TASK INSTRUCTIONS:
- a) Answer these questions about the map documentation, one per line:
(i) What does the map documentation say about the first map's number of reads and writes?
(ii) What ability concerning stored values is listed for UnorderedMap?
(iii) What string does get_lookup_map return when the key has no value?
- b) Carry on the map documentation from the point where it stops.

DOCUMENT SEGMENT:
★ ★ ★ ★

Implements a persistent map.

• can not iterate over keys
• does not preserve order when removing and adding values
• efficient in number of reads and writes

• To add data:

pub fn add_lookup_map(&mut self, key: String, value: String) {
    self.lookup_map.insert(&key, &value);
}

• To get data:

pub fn get_lookup_map(&self, key: String) -> String {
    match self.lookup_map.get(&key) {
        Some(value) => {
            let log_message = format!("Value from LookupMap is {:?}", value.clone());
            env::log(log_message.as_bytes());
            value
        },
        None => "not found".to_string()
    }
}

[ SDK source ]

[ Implementation ]

---

UnorderedMap

Implements an unordered map.

• iterable
• does not preserve order when removing and adding values
• is able to clear all values

• To add data:

pub fn add_unordered_map(&mut self, key: String, value: String) {
    self.unordered_map.insert(&key, &value);
}

• To get data:

pub fn get_unordered_map(&self, key: String) -> String {
    match self.unordered_map.get(&key) {
        Some(value) => {
            let log_message = format!("Value from UnorderedMap is {:?}", value.clone());
            env::log(log_message.as_bytes());
            value
        },
        // None => "Didn't find that key.".to_string()
        None => "not found".to_string()

★ ★ ★ ★

SUPPLIED RECORDS:
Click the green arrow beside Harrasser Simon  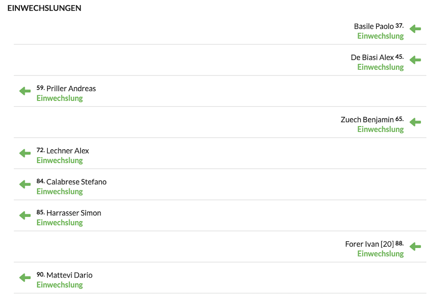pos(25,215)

★ ★ ★ ★

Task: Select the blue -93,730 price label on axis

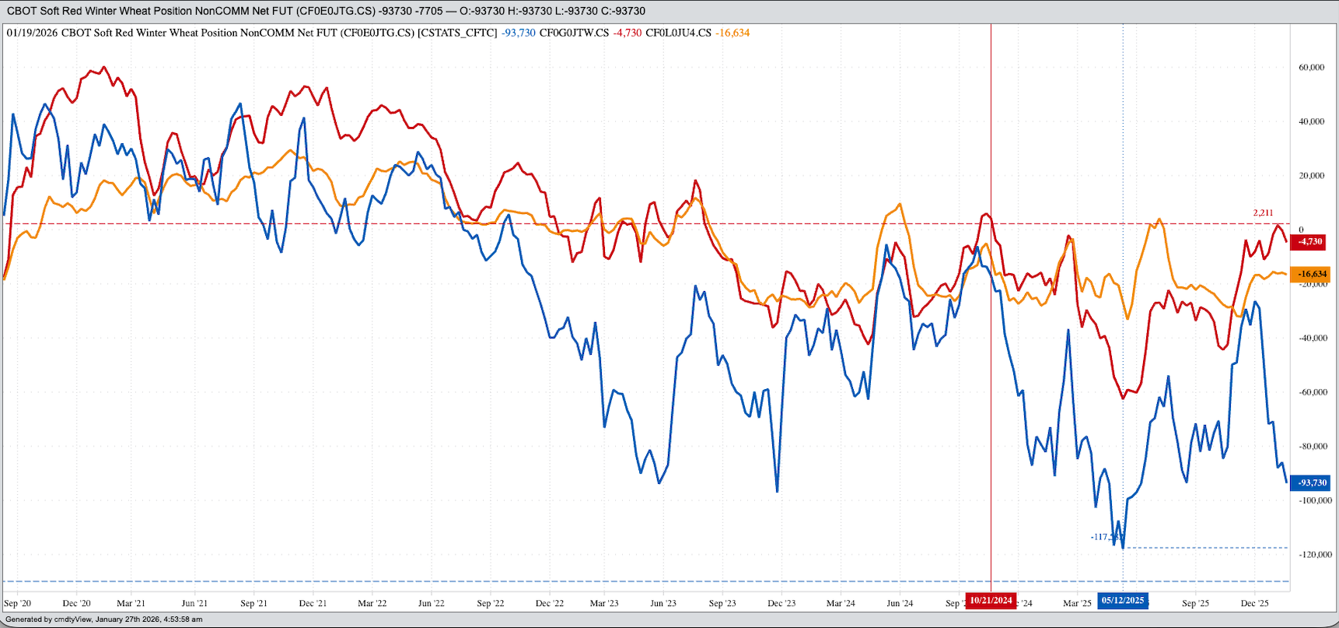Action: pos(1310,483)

★ ★ ★ ★

THE REPLIES:
- a)
(i) It is efficient in the number of reads and writes.
(ii) It is able to clear all values.
(iii) "not found"

- b)
    }
}

[ SDK source ]

[ Implementation ]

---

TreeMap

Implements a Tree Map based on AVL-tree.

• iterable
• preserves order
• able to clear all values
• self balancing

• To add data:

pub fn add_tree_map(&mut self, key: String, value: String) {
    self.tree_map.insert(&key, &value);
}

• To get data:

pub fn get_tree_map(&self, key: String) -> String {
    match self.tree_map.get(&key) {
        Some(value) => {
            let log_message = format!("Value from TreeMap is {:?}", value.clone());
            env::log(log_message.as_bytes());
            // Since we found it, return it (note implicit return)
            value
        },
        // did not find the entry
        // note: curly brackets after arrow are optional in simple cases, like other languages
        None => "not found".to_string()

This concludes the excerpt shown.